Hydroelectrics Reimagined: Art and Ecofeminism in Belo Monte
Victoria Saramago | May 3
This talk discusses how the impact of the construction of large-scale hydroelectric dams has been addressed in contemporary works of literature and visual arts. Drawing on the case of the Belo Monte dam, Saramago examines issues such as the struggle for visibility and processes of narrativization through an ecofeminist trend in current production.
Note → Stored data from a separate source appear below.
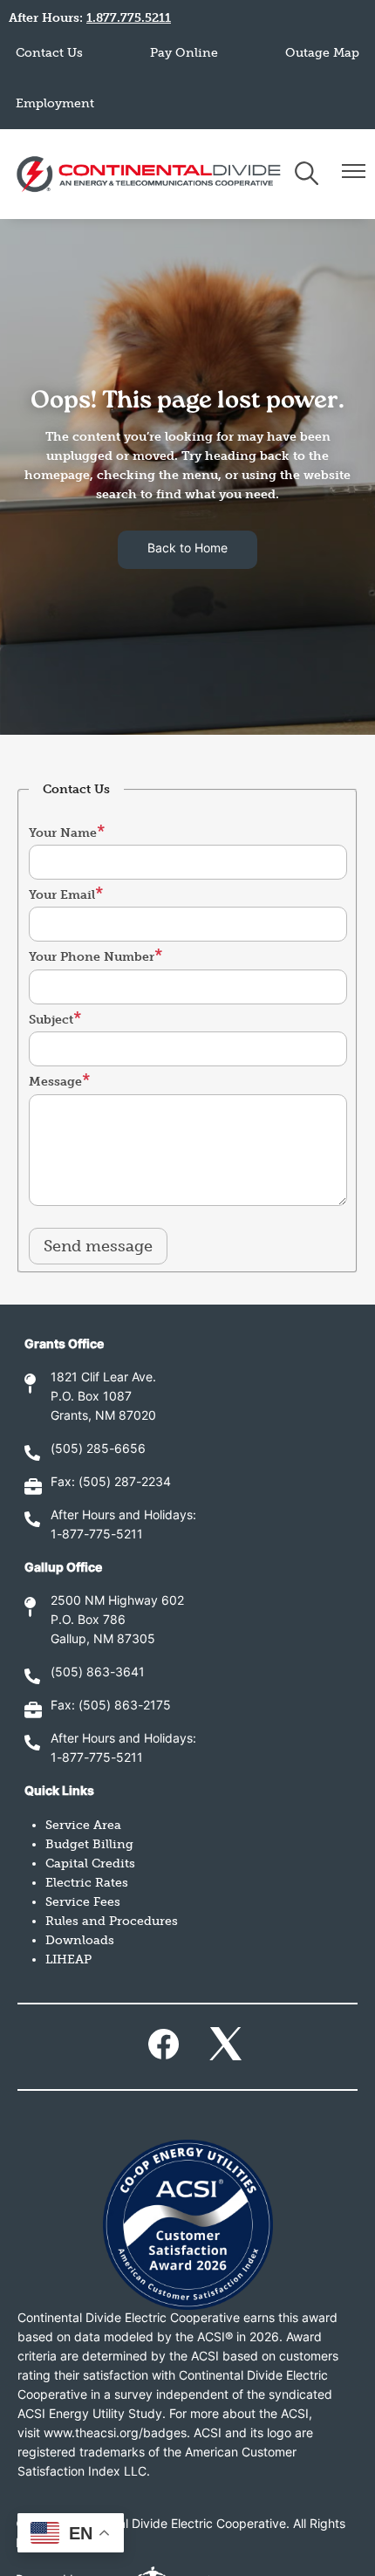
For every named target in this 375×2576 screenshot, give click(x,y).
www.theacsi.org (91, 2434)
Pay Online (184, 52)
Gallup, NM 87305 (103, 1640)
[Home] (149, 174)
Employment (55, 103)
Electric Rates (86, 1882)
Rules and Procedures (111, 1921)
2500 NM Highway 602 (117, 1601)
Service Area (83, 1825)
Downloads (79, 1940)
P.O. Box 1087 (91, 1397)
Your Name (63, 833)
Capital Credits (90, 1863)
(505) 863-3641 (98, 1673)
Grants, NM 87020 (103, 1416)
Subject (51, 1019)
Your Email (62, 894)
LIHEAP (68, 1959)
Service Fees (82, 1901)
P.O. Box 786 (88, 1620)
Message (55, 1081)
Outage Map (322, 52)
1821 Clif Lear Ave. (103, 1378)
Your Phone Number (91, 956)
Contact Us (49, 52)
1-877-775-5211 (97, 1535)
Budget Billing (89, 1844)
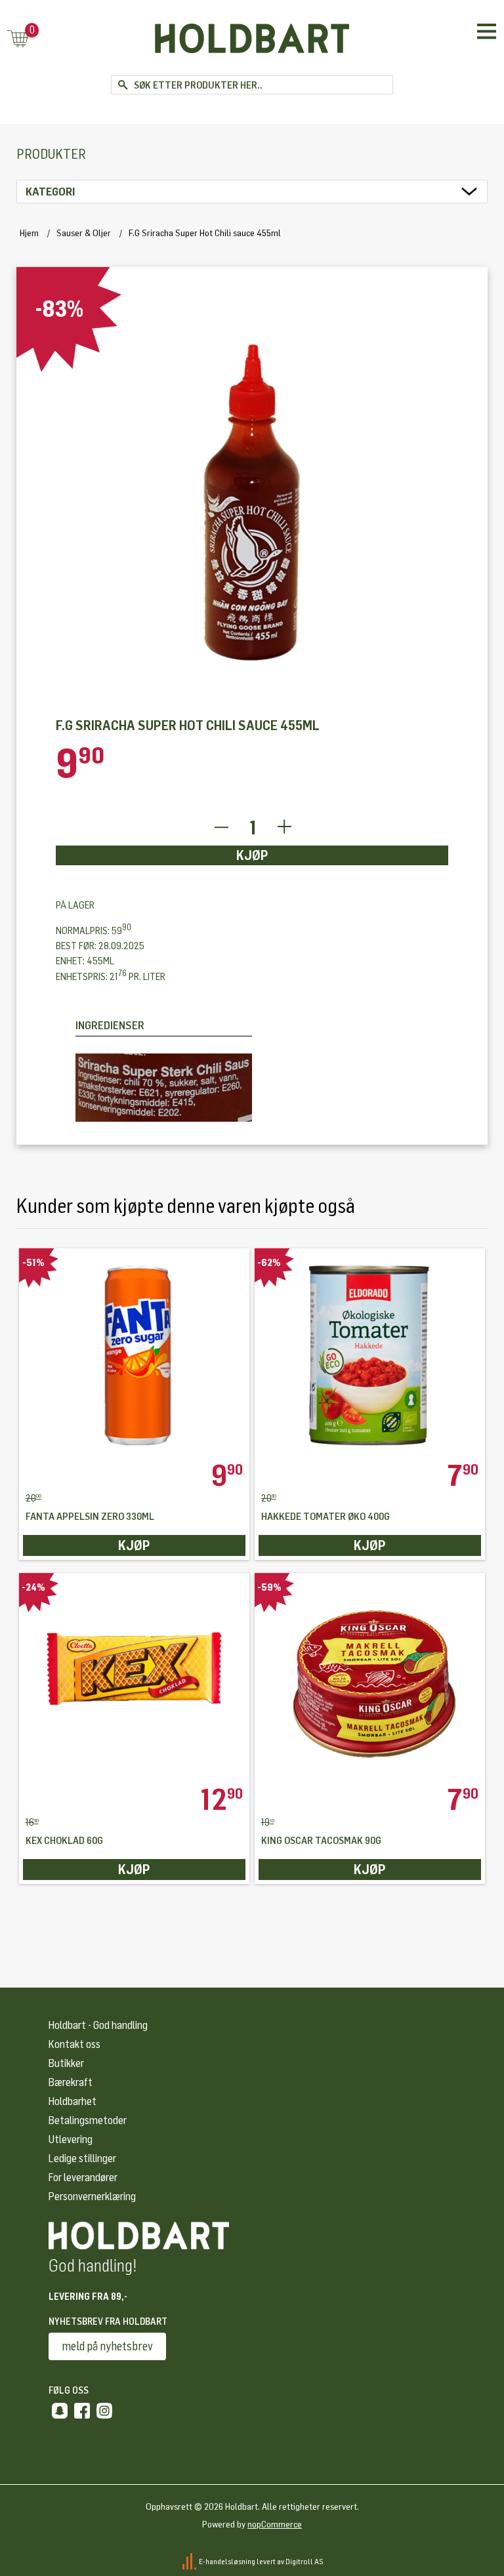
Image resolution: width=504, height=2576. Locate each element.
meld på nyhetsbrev (107, 2346)
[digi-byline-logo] (190, 2561)
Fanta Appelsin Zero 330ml (90, 1517)
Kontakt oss (74, 2044)
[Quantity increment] (284, 827)
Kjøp (252, 855)
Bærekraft (71, 2082)
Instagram (104, 2411)
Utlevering (71, 2139)
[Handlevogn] (18, 39)
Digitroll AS (304, 2561)
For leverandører (83, 2177)
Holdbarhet (72, 2101)
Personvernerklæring (92, 2196)
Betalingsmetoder (88, 2120)
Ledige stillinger (82, 2158)
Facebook (82, 2411)
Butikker (66, 2063)
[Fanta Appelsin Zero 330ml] (134, 1354)
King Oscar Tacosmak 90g (321, 1841)
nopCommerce (274, 2524)
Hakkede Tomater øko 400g (325, 1517)
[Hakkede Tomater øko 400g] (370, 1354)
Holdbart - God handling (98, 2025)
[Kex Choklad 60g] (134, 1679)
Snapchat (60, 2411)
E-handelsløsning (227, 2561)
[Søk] (122, 84)
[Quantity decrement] (221, 827)
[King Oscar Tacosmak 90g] (370, 1679)
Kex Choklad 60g (64, 1841)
Of Currents and Whirlpools: Hydraulic Forces and Human Labour in Amazonia
Javier Uriarte | May 3
Focusing on the writings of Colombian engineer Miguel Triana from the early twentieth century, and considering the drastic transformations in the Amazonian landscape today as a consequence of the construction of hydroelectric power plants, this talk comparatively studies the ways in which rivers have been described, imagined and thought of in the Amazonian region.
El Río: Discourses on Multispecies Relations
Juan-Carlos Galeano | May 3
El Río is a thought-provoking documentary about Amazonian rivers that reflects on the sophisticated systems of knowledge and scientific literacy that Amazonian communities have developed to interpret globalization, climate change and the controversial human relationships with rivers, ecosystems and the many species that inhabit them.